Currently, my neighborhood — historically a god-forsaken mire of poverty — is in a state of gentrificational limbo. After the Cypress freeway collapsed and was rebuilt around the area, the neighborhood is no longer guaranteed to forever remain a ghetto, it has a chance at a do-over.

7th street — formerly a busy stretch of commercial activity — is a desolation zone lined with empty lots and old storefronts. The street is very wide, wide enough for a green median and a 45-degree parking arrangement in both directions in lieu of the second lane.

While I do believe this area will — sooner or later — flourish, I'm under no illusions regarding its safety. Perhaps safety is an understatement: what I mean to say is that people get killed here. SFGate has a map of Oakland homicides from 2006 through 2009 — one can see with an untrained eye the obvious reduction in murders in 2009 in West Oakland (near BART), but the fact remains: people get killed near my house, kind of frequently.

I have a reasonably accurate street safety gauge. I grew up in Russia, where I was a relatively popular target of mugging attempts (my school was far from home). My strategy has always been simple: run. To date, I've never been successfully mugged. Also, to be fair, in the three and a half years of living in West Oakland, the only bad thing that happened to my family was a stolen license plate (a few weeks ago).
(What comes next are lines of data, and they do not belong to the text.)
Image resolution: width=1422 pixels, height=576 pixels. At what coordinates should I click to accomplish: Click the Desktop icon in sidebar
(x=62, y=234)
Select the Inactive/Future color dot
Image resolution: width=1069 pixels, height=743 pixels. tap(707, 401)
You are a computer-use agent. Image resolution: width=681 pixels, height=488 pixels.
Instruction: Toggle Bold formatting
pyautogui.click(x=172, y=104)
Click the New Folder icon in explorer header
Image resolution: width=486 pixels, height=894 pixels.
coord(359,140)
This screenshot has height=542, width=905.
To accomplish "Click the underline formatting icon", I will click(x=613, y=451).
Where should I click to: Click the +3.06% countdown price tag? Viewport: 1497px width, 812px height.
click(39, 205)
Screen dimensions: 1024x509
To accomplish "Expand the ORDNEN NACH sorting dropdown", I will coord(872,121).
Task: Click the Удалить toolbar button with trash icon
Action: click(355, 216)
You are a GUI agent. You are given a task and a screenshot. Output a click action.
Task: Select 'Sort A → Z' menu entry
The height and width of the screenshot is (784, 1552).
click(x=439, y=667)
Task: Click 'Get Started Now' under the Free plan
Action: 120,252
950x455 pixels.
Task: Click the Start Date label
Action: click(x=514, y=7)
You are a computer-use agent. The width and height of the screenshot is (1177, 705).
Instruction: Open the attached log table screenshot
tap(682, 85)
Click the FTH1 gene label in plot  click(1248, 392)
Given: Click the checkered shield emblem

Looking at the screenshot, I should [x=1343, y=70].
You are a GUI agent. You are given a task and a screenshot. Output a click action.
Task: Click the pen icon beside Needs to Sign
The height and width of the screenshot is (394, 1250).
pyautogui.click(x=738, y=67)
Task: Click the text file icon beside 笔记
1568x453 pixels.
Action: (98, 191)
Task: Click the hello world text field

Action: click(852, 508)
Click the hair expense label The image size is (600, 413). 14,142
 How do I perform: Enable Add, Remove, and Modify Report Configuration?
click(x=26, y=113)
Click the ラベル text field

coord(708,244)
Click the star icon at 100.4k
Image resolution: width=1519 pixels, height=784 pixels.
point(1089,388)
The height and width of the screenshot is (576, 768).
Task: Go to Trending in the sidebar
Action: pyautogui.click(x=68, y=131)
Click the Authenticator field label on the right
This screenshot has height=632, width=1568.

Anyway, when I walk home from BART, especially when it's dark, I'm usually on the lookout.

Today, when walking out of the BART station around 8:10 PM I was pondering about Oakland crime and how unbelievably reasonable January has been. It was sprinkling, which made me realize that many days of heavy rain were a very likely reason for the reduction in crime — most people who get killed appear to be "standing on a sidewalk", and who likes to get wet while standing on a sidewalk?

I'm paranoid: this is what my right hand usually looks like on the walk home from BART. I am absolutely prepared to punch anyone who messes with me in the face with this thing.

Today I was not prepared. My keys were in my bag. My bag had two laptops inside, it was heavy. Plus I was pondering about the relatively crimeless January. When I was crossing 7th street — a sometimes dangerous endeavor on account of the absence of a traffic light, stop sign, or a zebra crosswalk coupled with a blind turn that frequently produces mid-nineties Buicks with expired plates going about 60 MPH — I sensed there was someone behind me.

I turned around and saw a young guy in a black beanie walking right at me. Something told me he was not a mere pedestrian, so I turned around all the way just as he sped up and pushed me.

While I was processing the possibility of him getting upset because of me turning around as if I suspected he was not a mere pedestrian, he was telling me "what" and calling me a "bitch-ass nigger". He wasn't very big, but when I realized he was not alone I started running. He pushed me again and I ended up on the ground, my back down on top of the laptops, feet in the air facing him. In general, this is a good position to be in, but not when you've got a heavy bag, when you're not sure whether your adversary has a piece in his pocket, and when there's more guys coming.

I tried doing the scissor thing to drop him on the ground, but he was jumping a couple of feet away from me, repeating the "bitch-ass nigger" exorcism. I got up and started running again.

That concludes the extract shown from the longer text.